The inventor of the 12v lighting system
William Jennings Locklin was born in Alhambra, California, in June 1921. Locklin was abandoned at a train station at the age of 3 months old. During his youth he made money by hunting coyotes for local ranchers. When the U.S. entered World War II, he joined the U.S. Navy. As you can imagine, Locklin had learned at an early age that perseverance is key, and the Navy was no different. He served as an electrician’s mate on the USS Trepang attack submarine in the Pacific Ocean theater.
He was known for his wiring expertise and ability to troubleshoot electrical issues. During his service, he was awarded a Bronze Star.
After the war, Locklin returned to California, opened Locklin Electric in Colton and began serving the local area. Locklin learned about garden lighting from Nancy Nightingale Eppard and Bill Eppard, the daughter and son-in-law of Frank Nightingale. Since Locklin was a licensed electrical contractor, it was very easy for him to begin installing 120v garden lighting. He began working on theater and stage lighting at the Redlands Bowl in Redland, California, where he learned many color-mixing techniques.

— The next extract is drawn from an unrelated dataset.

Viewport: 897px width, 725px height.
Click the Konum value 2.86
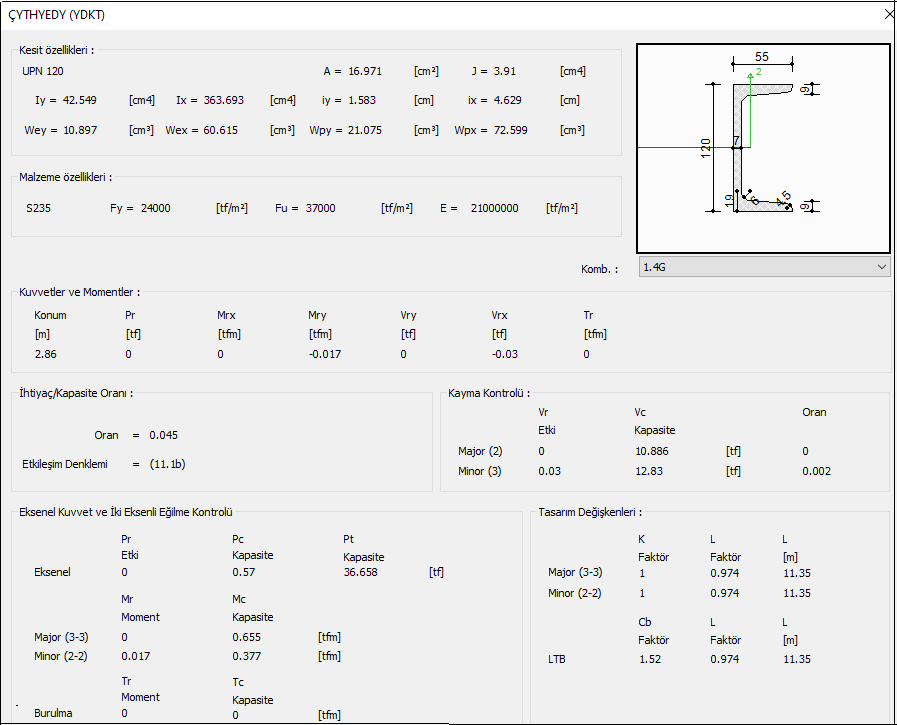click(45, 354)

He excelled in landscape lighting and became one of Nightingale’s biggest customers.
Locklin was once called to a property to look at a potential lighting job, as the owner of the property was hosting an event for a special guest. After making a list of materials, he visited his local distributor, but found that the needed material would not be available within the job’s time frame. Driving back to his shop he noticed the headlights of an oncoming vehicle passing him in the opposite lane. This gave him an idea.
The next day Locklin gathered juice cans, funnels and mayonnaise jars. He painted them and installed 12v automotive sockets and lamps. Transformers wound by hand and marine batteries would power the system. The job was installed, and the customer and his special guest, President Dwight Eisenhower, were very impressed. Eisenhower then invited Locklin to his cottage to do the lighting there.
Thus, the 12v lighting system was born. Locklin tried to encourage his fellow electricians to embrace 12v lighting but most dismissed the idea at that time. He began visiting garden centers in the evenings and with the help of an old suitcase built up with a roller shade, plastic plants and a few fixtures, he demonstrated shadowing and other lighting techniques.
Eventually, landscape contractors became more interested in the 12v system. In most states their contractor license would allow them to work with electricity up to 30v, thus allowing a 12v lighting system installation without being a licensed electrician.
Locklin began manufacturing fixtures and transformers at his facility in Redlands, California. He was known for coining the phrase, “The effect of the light is seen, not the source.”
He created a dark room that was completely landscaped. Here he could demonstrate different lamp combinations and effects with light. I can remember as a young guy attending his seminar, where I was bitten by the “lighting bug.” Locklin’s relationship with contractors was unprecedented; he always took the time to talk one-on-one with his contractor customers, creating customers for life. If interested, check out his book titled, A Hobby Out of Control: Ten Life-Based Lessons for Young Entrepreneurs.
And trust me, there were many more “pioneers” that came after Nightingale and Locklin. All have made considerable contributions to the landscape lighting industry. There are so many more contractors and manufacturers who have been very creative, some using existing product and others creating their own. It is these creative and innovative minds that keep our industry alive and exciting!